If you want the number of images to be a sequence (like a movie with frames), you need to put pixels AND channels as features:

input_shape = (225,3072)  #a 3D input where the batch size 7338 wasn't informed

If you want more processing before throwing 3072 features into an LSTM, you can combine or interleave 2D convolutions and LSTMs for a more refined model (not necessarily better, though, each application has its particular behavior).

You can also try to use the new ConvLSTM2D, which will take the five dimensional input:

input_shape=(225,32,32,3) #a 5D input where the batch size 7338 wasn't informed

I'd probably create a convolutional net with several TimeDistributed(Conv2D(...)) and TimeDistributed(MaxPooling2D(...)) before adding a TimeDistributed(Flatten()) and finally the LSTM(). This will very probably improve both your image understanding and the performance of the LSTM.

Solution 2

There is now a guide how to create RNNs with nested structures in the keras guide which enable arbitrary input types for each timestep: https://www.tensorflow.org/guide/keras/rnn#rnns_with_listdict_inputs_or_nested_inputs

Share:
12,686
shubhamsingh
Author by

shubhamsingh

Updated on June 20, 2022

Comments

  • shubhamsingh
    shubhamsingh almost 2 years

    I have read a sequence of images into a numpy array with shape (7338, 225, 1024, 3) where 7338 is the sample size, 225 are the time steps and 1024 (32x32) are flattened image pixels, in 3 channels (RGB).

    I have a sequential model with an LSTM layer:

    model = Sequential()
    model.add(LSTM(128, input_shape=(225, 1024, 3))
    

    But this results in the error:

    Input 0 is incompatible with layer lstm_1: expected ndim=3, found ndim=4
    

    The documentation mentions that the input tensor for LSTM layer should be a 3D tensor with shape (batch_size, timesteps, input_dim), but in my case my input_dim is 2D.

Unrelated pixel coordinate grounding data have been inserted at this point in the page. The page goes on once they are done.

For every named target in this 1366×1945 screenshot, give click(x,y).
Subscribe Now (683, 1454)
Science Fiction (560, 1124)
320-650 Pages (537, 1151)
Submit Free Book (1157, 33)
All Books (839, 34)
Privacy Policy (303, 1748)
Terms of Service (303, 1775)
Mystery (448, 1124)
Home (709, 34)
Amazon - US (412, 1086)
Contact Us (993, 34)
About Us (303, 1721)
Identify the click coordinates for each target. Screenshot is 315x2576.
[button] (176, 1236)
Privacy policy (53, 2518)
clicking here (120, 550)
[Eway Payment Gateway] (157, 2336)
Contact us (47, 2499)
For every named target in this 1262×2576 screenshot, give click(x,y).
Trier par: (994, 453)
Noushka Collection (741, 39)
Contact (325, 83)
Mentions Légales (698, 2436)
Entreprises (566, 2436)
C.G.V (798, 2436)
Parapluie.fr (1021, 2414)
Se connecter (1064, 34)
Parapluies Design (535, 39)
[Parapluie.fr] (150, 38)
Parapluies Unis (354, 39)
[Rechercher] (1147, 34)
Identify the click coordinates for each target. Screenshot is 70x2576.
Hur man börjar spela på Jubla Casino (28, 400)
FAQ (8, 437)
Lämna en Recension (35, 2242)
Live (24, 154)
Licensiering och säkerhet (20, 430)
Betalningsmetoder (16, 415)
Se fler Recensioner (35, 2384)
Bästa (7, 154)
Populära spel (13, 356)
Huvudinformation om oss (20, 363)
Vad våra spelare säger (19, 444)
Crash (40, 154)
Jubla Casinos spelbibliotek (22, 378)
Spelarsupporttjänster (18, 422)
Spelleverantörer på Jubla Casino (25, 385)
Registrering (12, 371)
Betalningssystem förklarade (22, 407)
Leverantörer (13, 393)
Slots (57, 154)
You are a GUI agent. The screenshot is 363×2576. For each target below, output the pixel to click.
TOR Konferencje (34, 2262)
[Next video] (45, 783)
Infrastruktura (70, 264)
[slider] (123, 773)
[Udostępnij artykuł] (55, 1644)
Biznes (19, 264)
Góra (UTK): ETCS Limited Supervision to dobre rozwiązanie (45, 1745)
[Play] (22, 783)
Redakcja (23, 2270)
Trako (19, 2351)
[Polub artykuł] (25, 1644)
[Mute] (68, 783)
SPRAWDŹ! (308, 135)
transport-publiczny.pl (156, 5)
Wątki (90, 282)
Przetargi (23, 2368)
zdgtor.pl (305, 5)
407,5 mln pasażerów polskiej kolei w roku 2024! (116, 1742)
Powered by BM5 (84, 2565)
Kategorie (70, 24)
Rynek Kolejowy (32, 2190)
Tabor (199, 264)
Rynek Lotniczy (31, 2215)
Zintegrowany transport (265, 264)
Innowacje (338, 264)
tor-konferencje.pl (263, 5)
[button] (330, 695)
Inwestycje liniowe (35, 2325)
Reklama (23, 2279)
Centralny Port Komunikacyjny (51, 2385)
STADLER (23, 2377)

    What is the suggested way to input a 3 channel image into an LSTM layer in Keras?

  • shubhamsingh
    shubhamsingh over 6 years
    I thought of reshaping my data from (1024, 3) to 3072, but I already had the data in batch size of 7338, and reshaping was taking a lot of time. And the LSTM is part of an auto encoder, so wasn't sure if this reshaping would help my cause. Will try reshaping first, then with ConvLSTM2D and TimeDistributed layers. Thanks for your answer.
  • Daniel Möller
    Daniel Möller over 6 years
    Reshaping taking time??? That doesn't sound ok.... the LSTM would be very very slow, though....
  • shubhamsingh
    shubhamsingh over 6 years
    Yes, I think that's cause I'll be reshaping 1651050 (7738*225) instances. So, instead of doing it all together, I resorted to Keras model method of fit_generator(), where I create a generator method to reshape the data set, while training.